For those youngsters unfamiliar with the venerable engine used by Jaguar for 40 years, here are a few notes.

1. XK engine announced and installed in the XK120 sports car in 1947. Engine is 3.4 litres and is later put into the Mk VII saloon (subsequently VIII and IX).
2. 2.4 litre short block version developed for installation in the small saloon (sometimes called the Mark 1) in 1955. (later these cars got the 3.4 as well as the small version was not powerful enough for the US market)
3. 3.8 litre version developed (with the 3.4 and 2.4 carrying on in production.).
4. 4.2 litre version developed to increase torque. This engine, like the others, had short head studs secured to the top deck of the block.
5. Block is then redesigned for the 4.2 litre engines with long head studs passing through the top of the block into the bottom of the water jacket. These blocks are called the 7L type. (L for Long Stud). Reason for redesign is to strengthen the engine
6. 7L block changed again to become the 8L block, but not much different; it still has the long studs

(Note the use of studs, whereas US practice was, and is, to use bolts for securing the head).

Cylinder heads (aluminium), changed quite a bit with A and B type heads, straight port heads, etc. Key thing is that block size remained unchanged to allow the various engine sizes to fit the tooling as Jaguar had little money for factory equipment; the company was run on a shoe string.
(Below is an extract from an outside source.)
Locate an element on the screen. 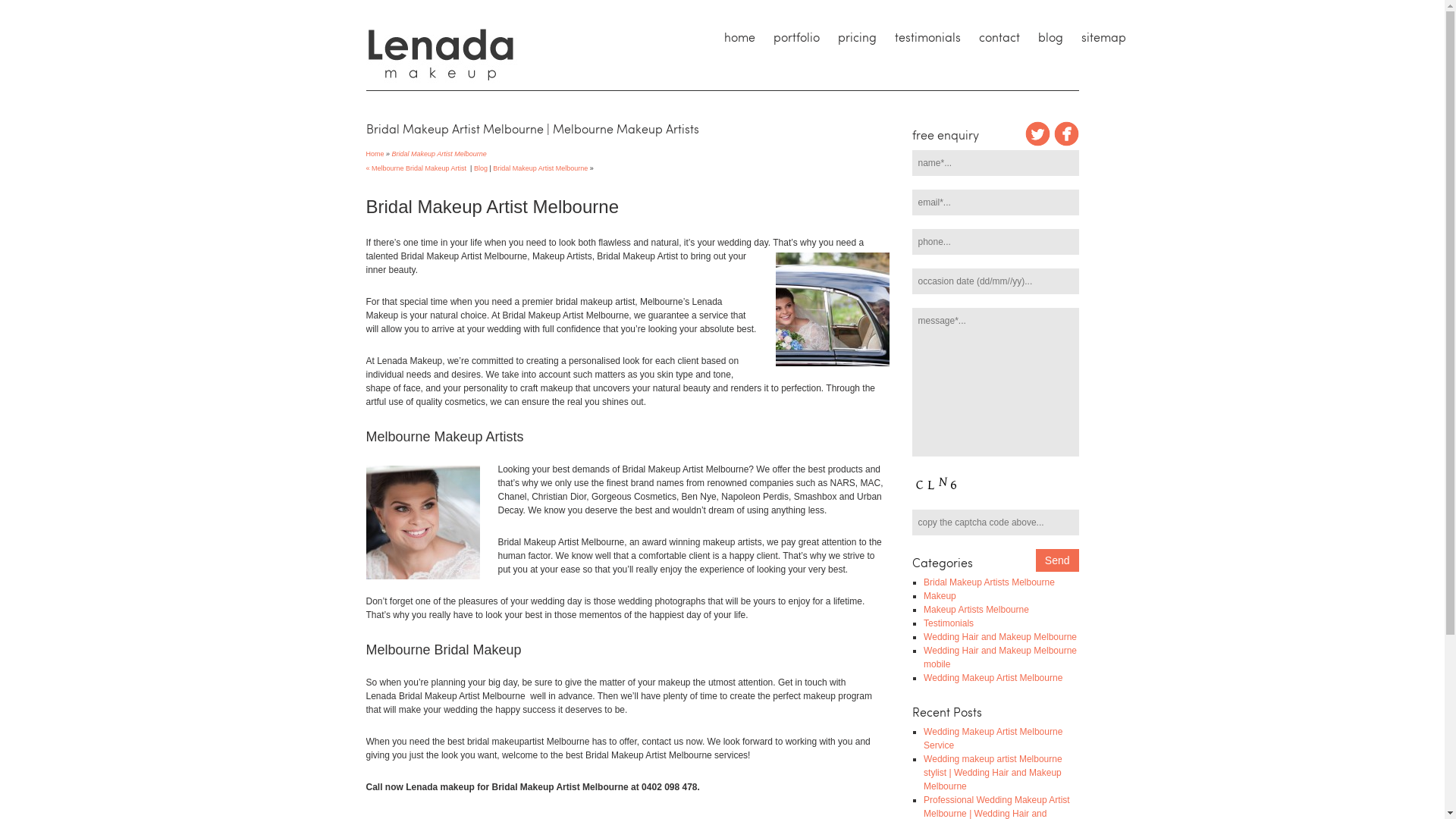  'pricing' is located at coordinates (856, 36).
1970 -Large sums spent on mechanised tooling for the new V12, but the 6s carried on with the old tools. Much selective assembly was needed to get a reasonably good 6 cylinder engine. Oil crisis of the 70s meant the V12 did not sell very well, so the 6 soldiered on.

Key fact to remember is that the late 4.2 engines with the 7L and 8L blocks are seriously flawed and crack between bores 1-2, 2-3, 4-5 and 5-6. Not only this, but the very long headstuds, being bathed in coolant for part of their length corrode and fail.

The reason the 4.2 cracking occurs is because Jaguar had to siamese the bores into two groups of 3 to fit them into the block length. This meant no coolant passages between 1-2, 2-3, 4-5 and 5-6. To get round this, Jaguar machined passages between these bores using the bore itself as the entry point for the tool. So each bore ended up looking like a 2-stroke engine. So to finish the job, thin-wall liners were pressed in to cover them up. The trouble is that this machining now left thin bridges of metal at the top of the block between the bores above the new coolant passage. Over time with the new engine as it heated up and cooled down, cracks developed in these bridges which eventually crept up to the top of the block. All the bridge strength disappeared, and the surface sank slightly, taking the pressure off the head gasket which promptly started leaking allowing combustion gas pressure to enter the cooling jacket and cause havoc. The only remedy for this cracking is to machine out the liners, machine recesses in the block deck and fit "top-hat" liners that have a lip to cover the crack, an expensive job.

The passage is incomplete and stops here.